View Full Version : Recovering Deleted Files from OS X Server 10.6.8
Jun 4, 2013, 09:46 AM
Is it possible to recover files that are deleted from the server? By default, when I delete files from the server running OS X 10.6.8 it says that the files will be deleted permanently. Isn't there a way to change this behavior so that if you accidentally delete a file / folder you can retrieve it?
Is Time Machine the solution here?
Jun 4, 2013, 09:51 AM
I don't know too much about servers but I think the problem here is that there is no Trash Folder (The Trash is an invisible Folder) on the remote Data carrier, same with some other physical disks for instance, if there is no trash Folder the Finder can't move it to the Temp. Folder so it gets deleted instantly.
Jun 4, 2013, 09:08 PM
Can try searching for invisible folder ":trashes". That's how we used to recover user deletions.
Hindsight is golden, but I'd suggest in the future using Carbon Copy Cloner and use the archiving feature.

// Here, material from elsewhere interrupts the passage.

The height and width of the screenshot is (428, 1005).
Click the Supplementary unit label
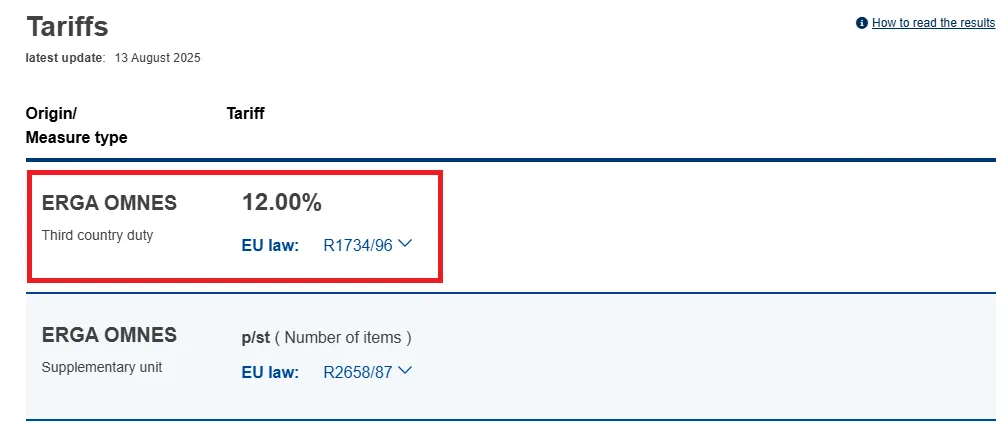tap(101, 367)
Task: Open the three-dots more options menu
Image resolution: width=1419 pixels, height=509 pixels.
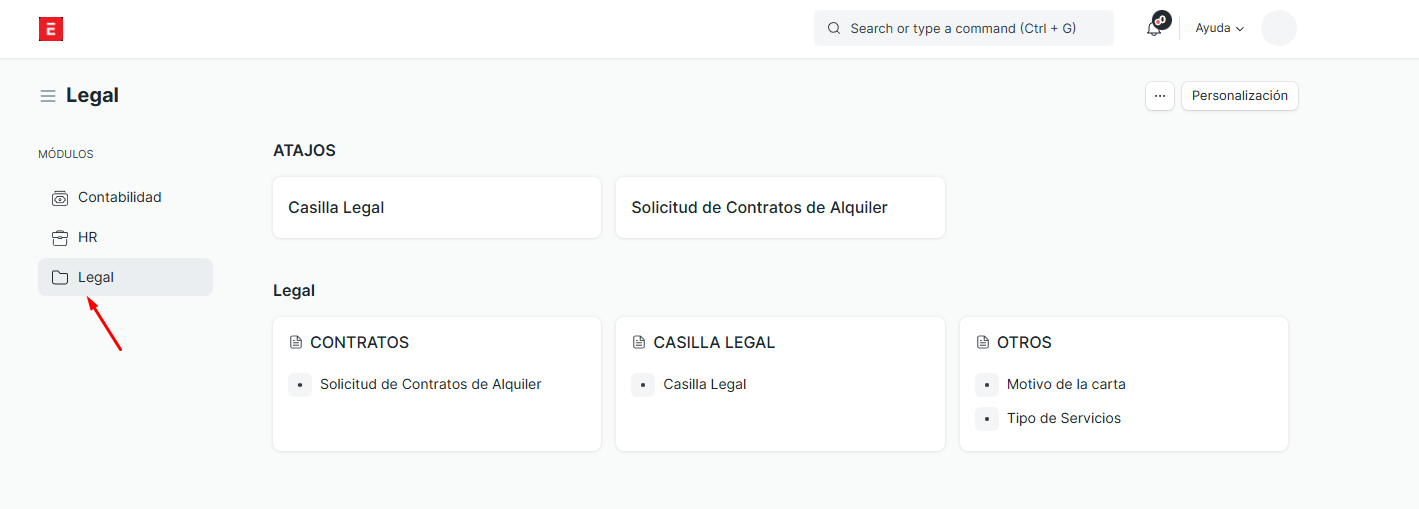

It's good stuff.
Jun 5, 2013, 12:28 PM
Time Machine would only help you in the future.
If you don't have a Time Machine backup yet, then your best option would probably be Data Rescue 3 for Mac.
Mar 7, 2014, 06:34 AM
If you did not empty the Trash, click on the Trash icon at the right side of the Dock and drag those files to a different location.
If you emptied the Trash, it is more difficult. Typically, when a file is erase, it is not really erased. The space the file occupied become unallocated, so that new data can be written over that space. If new data files have not yet been written over that space, the old data is still there and may be recoverable.
There are utilities specifically for data recovery. For example (I have not used)
Other more general utilities, such as TechTool Pro by Micromat, have a data recovery "module" as part of the package. I have this utility (and it's a good product), but I have never used it for doing data recovery.
You may be able to use such tools to recover erased data. If you intend to try, you should use the disk that held the erased data as little as possible, to reduce the likelihood that new data files will be written over the space used by the old data.